Все пропитал запах дыма, дымилось воодушевление, с одного конца города до другого… Но я не находил этот запах таким же неодолимым, как запах дыма у нас в прихожей в тот последний день. То был запах грядущих лет. Убийство, которое в иное время послужило бы поводом для одного из самых сенсационных судебных процессов, по чистой случайности совпало с самыми анархическими днями Франции, считая с 1871 года, если не с последних лет восемнадцатого века, и потому все последующие недели Франция провела, разгребая обломки, и едва заметила этот процесс. Мертвая девушка в постели моих родителей была студенткой из Сорбонны, где изучала литературу. За несколько часов до убийства она участвовала в протестах, и, может, ей было суждено пасть от рук разъяренных полицейских и умереть во имя анархии, а не во имя похоти. До того я однажды видел ее живую, когда был с родителями в «Дё Маго». Она сидела через два стола от нас, я до сих пор помню ее рыжие волосы, веснушки и улыбку. То, как пистолет лежал в спальне на полу рядом с рукой девушки, указывало на вероятность самоубийства – как, возможно, и было задумано. Это заключение полиция отвергла, и моего отца обвинили в убийстве второй степени. На суде, а потом в тюрьме он хранил каменное и нехарактерное для него молчание. Принуждаемый личным кодексом чести, который был, по сути, порожден нарциссизмом, но при случае проявлялся в героической форме, романтик в нем мог, я считаю, взять на себя вину мамы, которая застала девушку у него в постели и убила ее. Только много лет спустя мне пришло в голову: не исключено, что это, наоборот, мама, которой обрыдло безмолвное страдание, почувствовав себя освобожденной в парижском сумбурном флирте, могла затащить девушку к себе в постель, а мой самовлюбленный отец оказался слишком гордым, чтобы объяснять это кому-либо, а тем более полиции и газетчикам, которые все равно бы его не оправдали.
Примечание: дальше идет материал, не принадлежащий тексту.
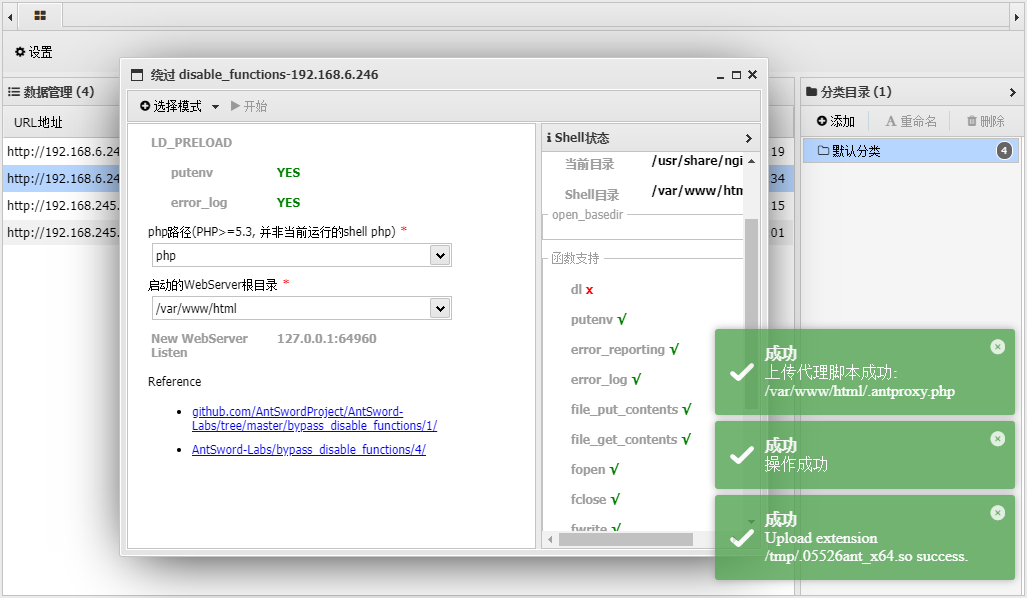1027x598 pixels.
Task: Click the home grid tab icon
Action: click(x=39, y=16)
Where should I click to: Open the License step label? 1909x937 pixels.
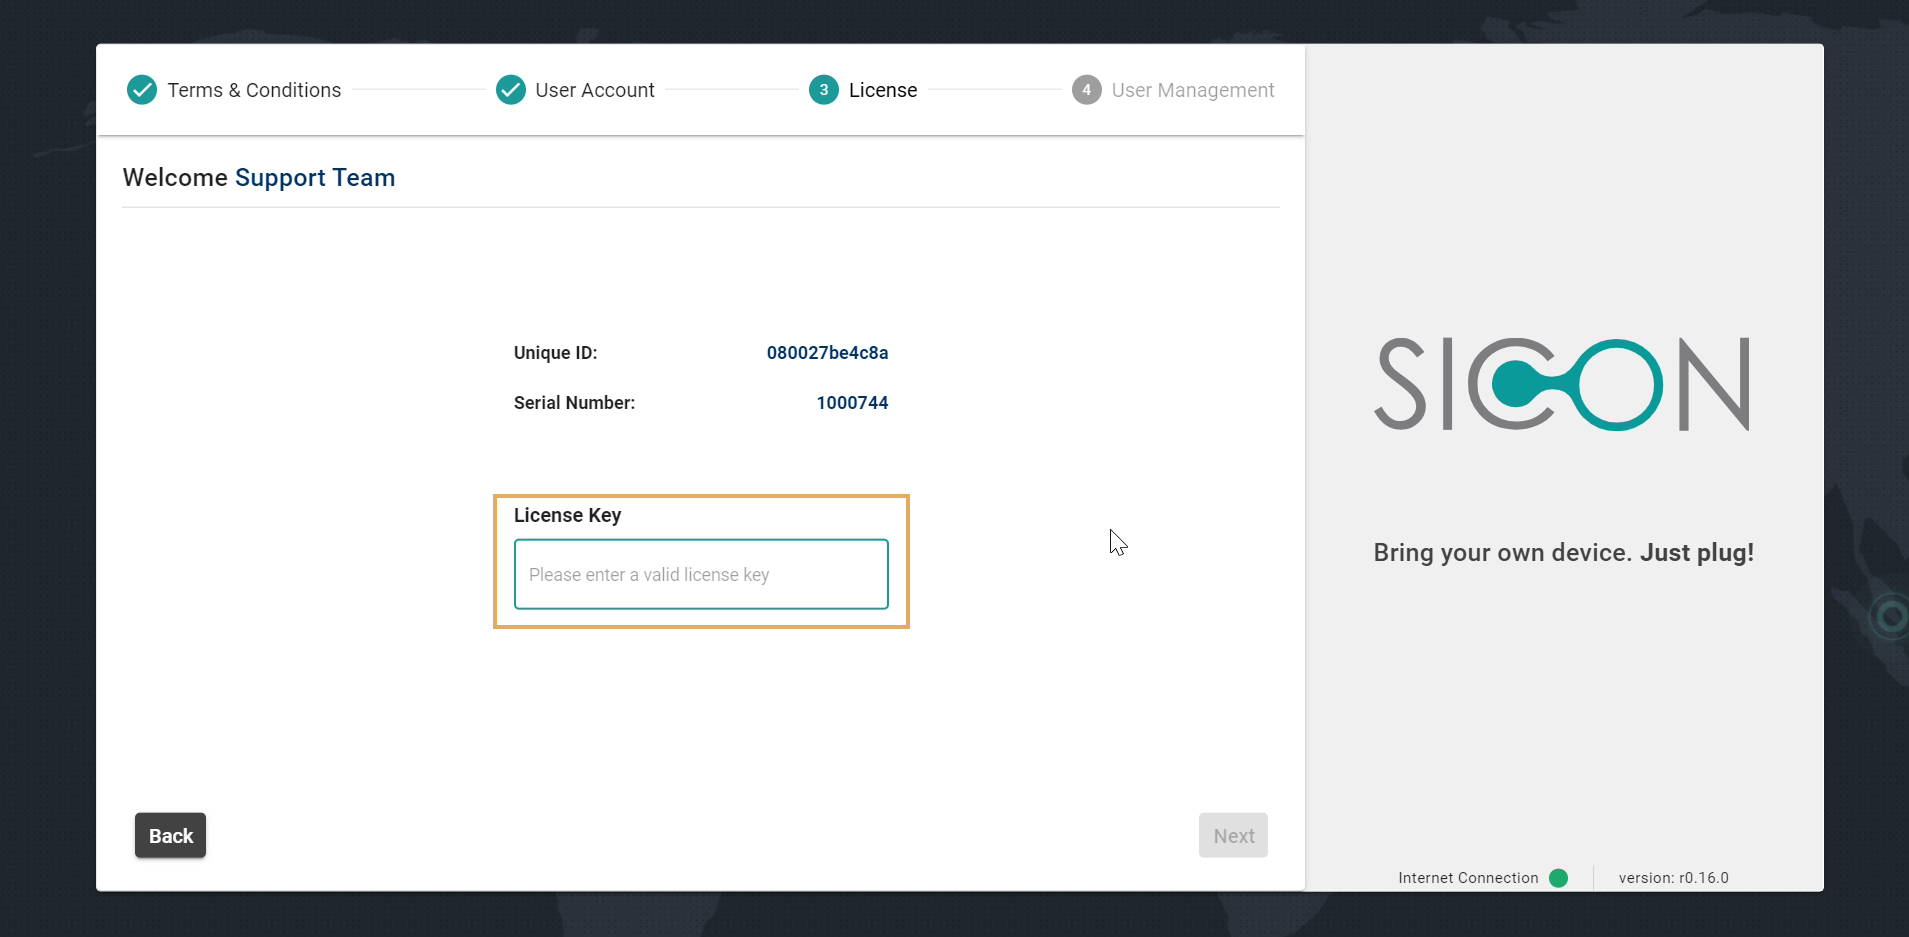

Как бы то ни было, мама сгинула. В Апокалиптическую Эру! В Тайное Тысячелетие! В последующие пару месяцев, когда страна скатывалась под откос, ближайшим выходом из Франции была Бельгия, и сначала надо было добраться туда – скорей всего, пешком: ведь машины не ездили, так как не было бензина, поезда не ходили, так как была забастовка, самолеты не летали, им было запрещено подниматься в воздух… Я больше никогда не видел ни мать, ни отца. Какое-то время перебивался по знакомым в Париже, потом меня отправили назад в Нью-Йорк, а оттуда в Новую Англию, чтобы перебиваться по знакомым там. До отъезда из Европы я не виделся с отцом в тюрьме и не общался с ним после, пока не пришла весть о его смерти – тогда мне было шестнадцать, меня отправили в коммуну в сельской части штата Нью-Йорк, и отсутствие голоса показалось мне очень кстати… Получив письмо, я прочел его один раз и поспешил в город, чтобы успеть в кино. Меня не тронула упущенная возможность примирения – допустим, что я никогда бы в нее не поверил. Допустим, я не видел, с чем примиряться. Допустим, я чудовище.